→ PAGE EXCERPT
******************************

'Read PDF With OCR' is not reading line by line from PDF

Hi,

I am extracting text from image in pdf with ‘Read PDF with ocr’ activity with ‘UiPath Extended Languages OCR’ engine.

I am getting below result
456
123
789

But, I am expecting read line by line in pdf and looking to get output as
123
456
789

Appreciate any help.

Method 1: Configuring OCR Engine Settings

1. Scale setting has been adjusted in the properties panel.
• The scale value usually changes to 1.0, but some may use higher values ​​such as 1.5 or 2.0, which can help it read more accurately.
2. Inversion option option.
• If the background color of the text in the PDF is dark, you can enable the Invert option so that the OCR engine detects the text better.

Method 2: Replace OCR Engine

• Apart from Extended Languages ​​OCR, try Tesseract OCR, Microsoft OCR or Google OCR engines.
• For each OCR engine to run differently, it is possible to sequence some copies more accurately with another engine.

Instead of using Read PDF with OCR use Digitize activity from IntelligentOCR package.

It provides a string output much more similar to the document layout

1 Like

Tried Digitize as well, didn’t work. Thanks.

Tried different free OCRs. ‘UiPath Extended Languages OCR’ is most suitable for my requirement, but it is not giving sequential line by line output. Thanks

@chandrasekhar.jella

If you want to use read PDF Text, It can be help to you.It will not change format

Hi @chandrasekhar.jella

If none of them work and you can’t use the paid feature, you can try using the traditional method:
1-) Open the PDF and grab all the text with Ctrl+A and set it to the clipboard (Ctrl+C)
2-) Use the Get From Clipboard activity

You can get the text this way and check it. I can’t say it’s a definitive solution, but I’ve had this problem before and it was solved with this method :slight_smile:

******************************

→ RECORDS PROVIDED

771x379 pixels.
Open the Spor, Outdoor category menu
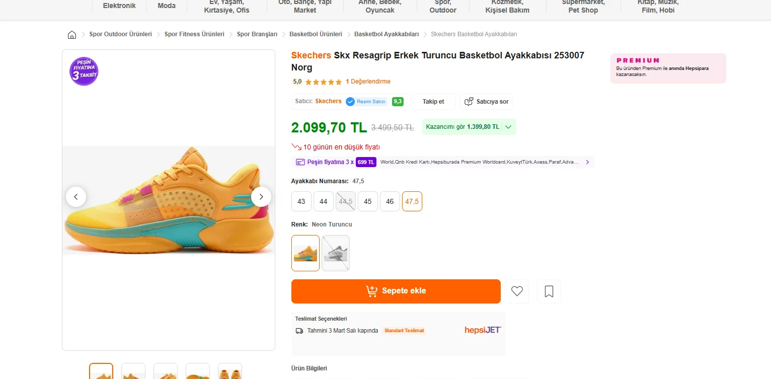point(443,7)

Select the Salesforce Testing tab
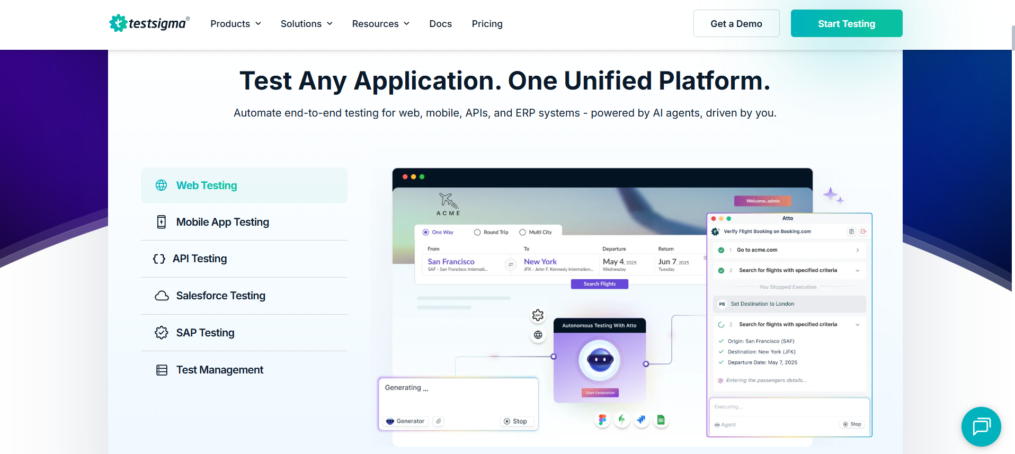(x=220, y=296)
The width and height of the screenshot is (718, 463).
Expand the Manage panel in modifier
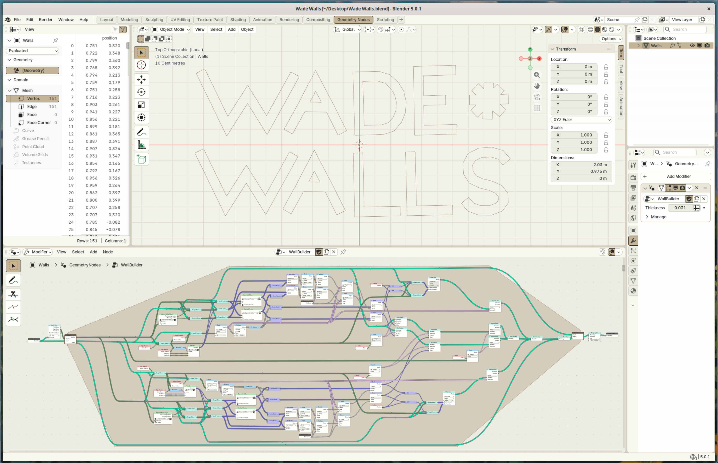pos(658,217)
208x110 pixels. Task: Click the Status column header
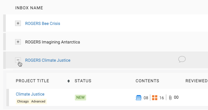pyautogui.click(x=83, y=81)
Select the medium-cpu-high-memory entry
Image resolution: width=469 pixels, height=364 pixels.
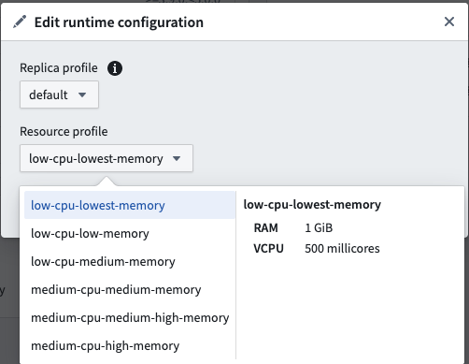(x=130, y=345)
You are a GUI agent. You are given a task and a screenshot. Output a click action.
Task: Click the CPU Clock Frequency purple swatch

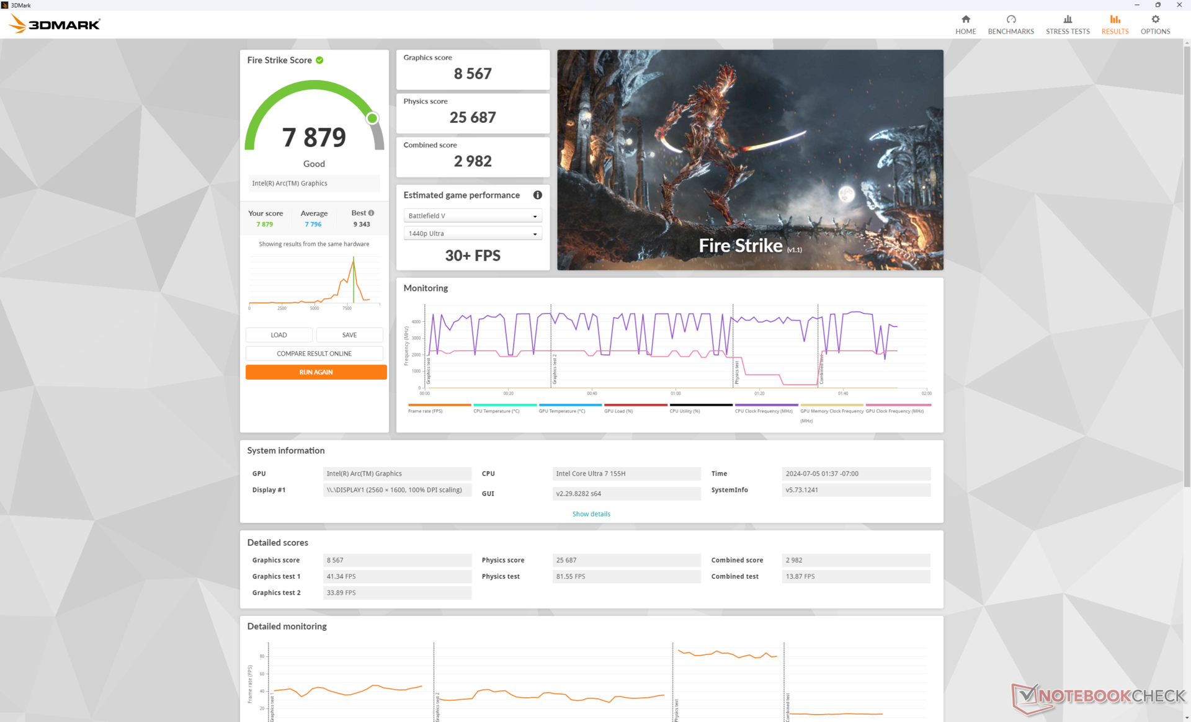[766, 405]
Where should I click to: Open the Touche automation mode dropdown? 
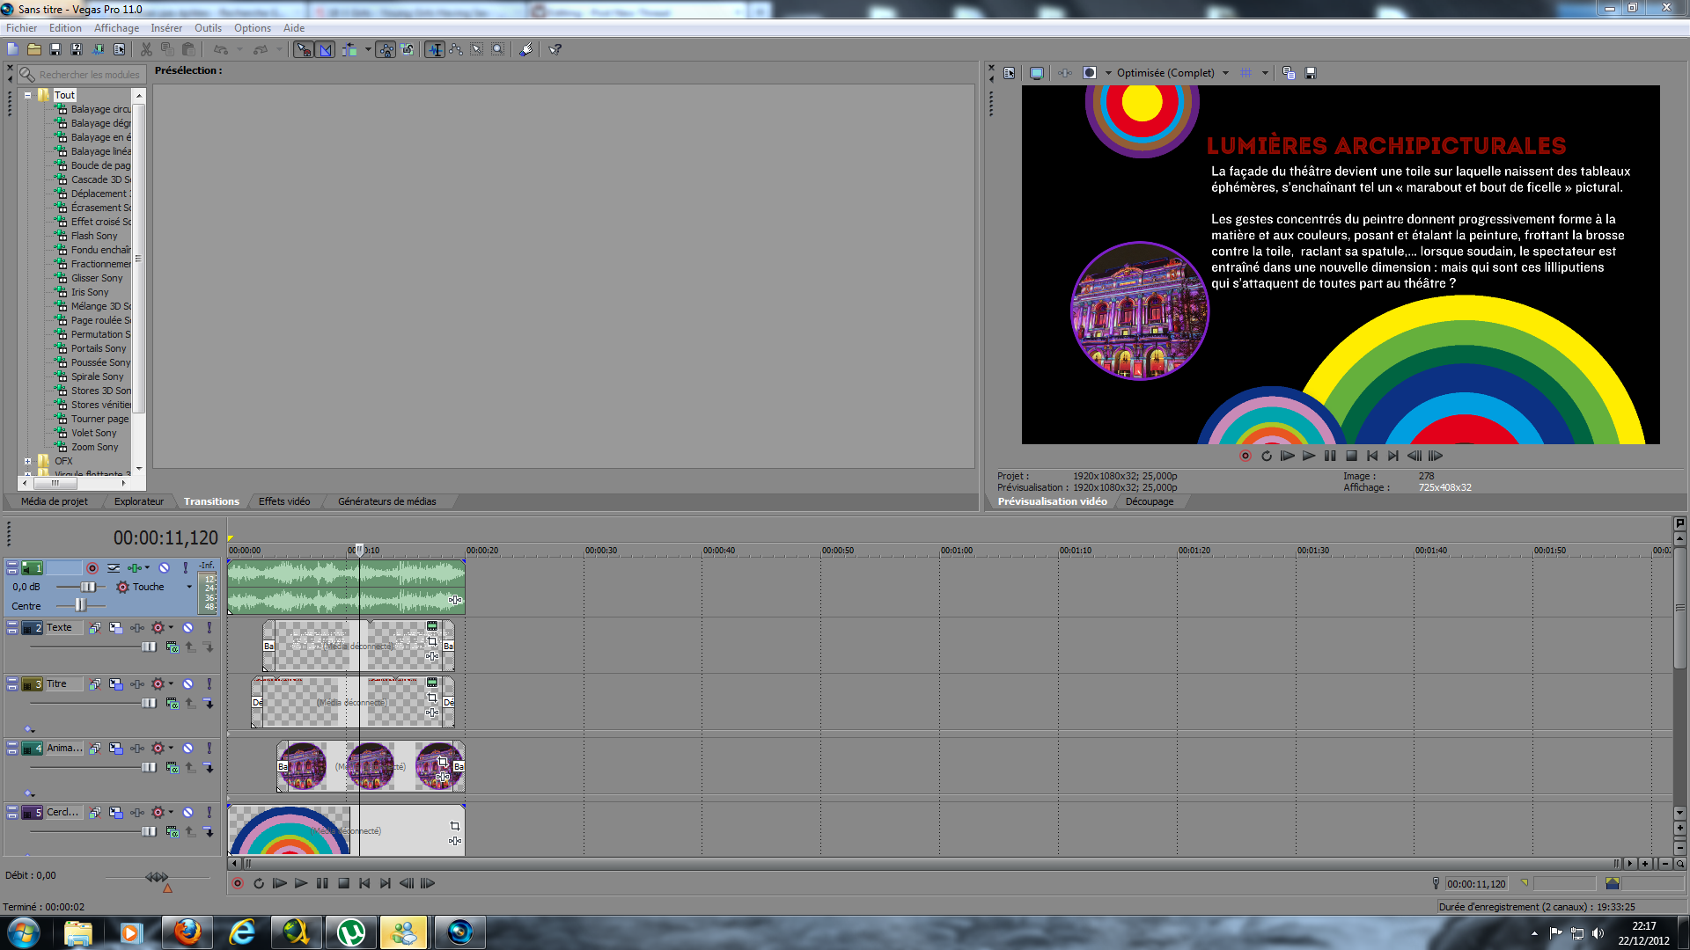point(188,587)
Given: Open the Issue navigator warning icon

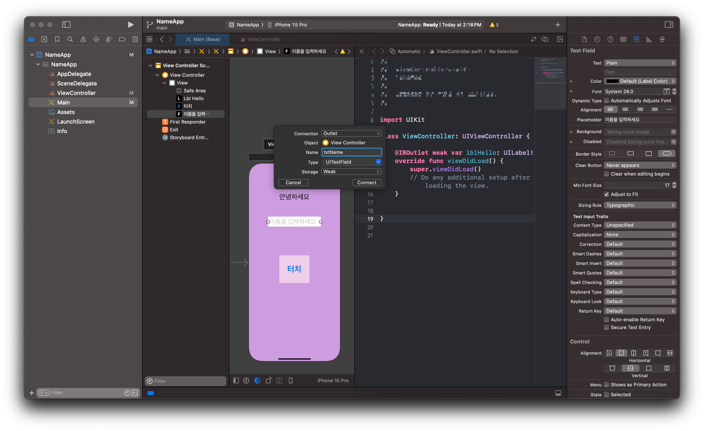Looking at the screenshot, I should click(x=83, y=39).
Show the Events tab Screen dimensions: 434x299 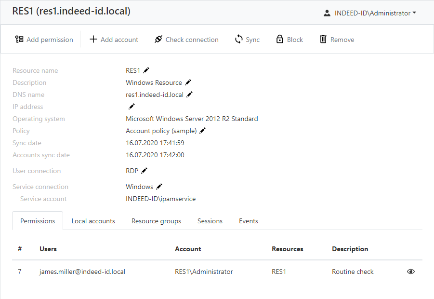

******************************

→ WHAT IS ASKED
A) From the OCR forum thread, extract the passage between "Hi @chandrasekhar.jella" and "the clipboard (Ctrl+C)", inclusive.
B) List every OCR engine named in the OCR forum thread.
C) Answer these questions from the OCR forum thread:
(i) Besides 1.0, which scale values are given as options?
(ii) Which package provides the Digitize activity?
(iii) Which key combination is used to select all the text in the PDF?

→ EXPECTED OUTPUTS
A)
Hi @chandrasekhar.jella

If none of them work and you can’t use the paid feature, you can try using the traditional method:
1-) Open the PDF and grab all the text with Ctrl+A and set it to the clipboard (Ctrl+C)

B)
UiPath Extended Languages OCR
Tesseract OCR
Microsoft OCR
Google OCR

C)
(i) 1.5 or 2.0
(ii) IntelligentOCR
(iii) Ctrl+A